Signed-off-by: Alexey Kardashevskiy <aik@ozlabs.ru>
---
 hw/npu2.c | 87 +++++++++++++++++++++++++++++++++++++++++++++++++++++++++++++++
 1 file changed, 87 insertions(+)

Comments

Andrew Donnellan Aug. 16, 2018, 5:38 a.m. | #1
On 15/08/18 18:26, Alexey Kardashevskiy wrote:
> GPUs on Redbud and Sequoia platforms are interconnected between each
> other in groups of 2 or 3 GPUs.
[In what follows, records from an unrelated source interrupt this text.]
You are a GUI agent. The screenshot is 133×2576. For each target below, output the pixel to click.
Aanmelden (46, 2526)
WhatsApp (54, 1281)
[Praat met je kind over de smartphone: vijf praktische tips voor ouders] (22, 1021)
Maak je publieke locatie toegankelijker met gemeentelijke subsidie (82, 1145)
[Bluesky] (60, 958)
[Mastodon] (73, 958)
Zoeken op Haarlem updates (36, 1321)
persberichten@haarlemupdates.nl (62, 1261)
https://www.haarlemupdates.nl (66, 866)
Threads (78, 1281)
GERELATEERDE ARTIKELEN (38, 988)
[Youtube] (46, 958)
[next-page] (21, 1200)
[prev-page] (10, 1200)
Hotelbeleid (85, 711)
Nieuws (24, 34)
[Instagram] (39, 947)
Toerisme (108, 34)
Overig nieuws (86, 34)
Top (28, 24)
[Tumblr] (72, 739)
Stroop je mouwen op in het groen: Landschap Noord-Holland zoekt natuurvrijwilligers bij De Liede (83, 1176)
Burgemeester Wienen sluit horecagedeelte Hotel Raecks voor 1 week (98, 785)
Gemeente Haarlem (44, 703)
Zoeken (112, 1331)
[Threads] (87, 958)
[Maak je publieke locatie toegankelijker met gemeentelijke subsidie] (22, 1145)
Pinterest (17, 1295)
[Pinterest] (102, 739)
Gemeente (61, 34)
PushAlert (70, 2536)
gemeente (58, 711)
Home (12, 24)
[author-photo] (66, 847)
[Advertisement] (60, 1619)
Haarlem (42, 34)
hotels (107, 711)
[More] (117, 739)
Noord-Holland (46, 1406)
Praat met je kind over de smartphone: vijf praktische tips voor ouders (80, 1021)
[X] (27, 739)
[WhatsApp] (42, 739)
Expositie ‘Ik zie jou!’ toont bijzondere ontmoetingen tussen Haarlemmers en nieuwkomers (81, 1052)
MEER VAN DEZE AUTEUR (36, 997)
The problem with that is if we decide
> to pass one of GPUs in a group to the userspace (and potentially a guest),
> we need to make sure that interconnectd link does not get enabled.
> 
> The GPU firmware provides a way to disable links on a GPU. However we
> want to disable only links to other GPUs which are not in the same guest
> so we need a map of what nvlink is connected to what.
> 
> This adds an "ibm,nvlinks" property to every GPU in a "GPUn" slot
> with phandles to peer GPUs and NPU PHB, the index in the property is GPU's
> link number.
> 
> Signed-off-by: Alexey Kardashevskiy <aik@ozlabs.ru>

Would we be able to use a more descriptive name like 
"ibm,nvlink-peer-devices" or something?
Alexey Kardashevskiy Aug. 16, 2018, 7:08 a.m. | #2
On 16/08/2018 15:38, Andrew Donnellan wrote:
> On 15/08/18 18:26, Alexey Kardashevskiy wrote:
>> GPUs on Redbud and Sequoia platforms are interconnected between each
>> other in groups of 2 or 3 GPUs. The problem with that is if we decide
>> to pass one of GPUs in a group to the userspace (and potentially a
>> guest),
>> we need to make sure that interconnectd link does not get enabled.
>>
>> The GPU firmware provides a way to disable links on a GPU. However we
>> want to disable only links to other GPUs which are not in the same guest
>> so we need a map of what nvlink is connected to what.
>>
>> This adds an "ibm,nvlinks" property to every GPU in a "GPUn" slot
>> with phandles to peer GPUs and NPU PHB, the index in the property is
>> GPU's
>> link number.
>>
>> Signed-off-by: Alexey Kardashevskiy <aik@ozlabs.ru>
> 
> Would we be able to use a more descriptive name like
> "ibm,nvlink-peer-devices" or something?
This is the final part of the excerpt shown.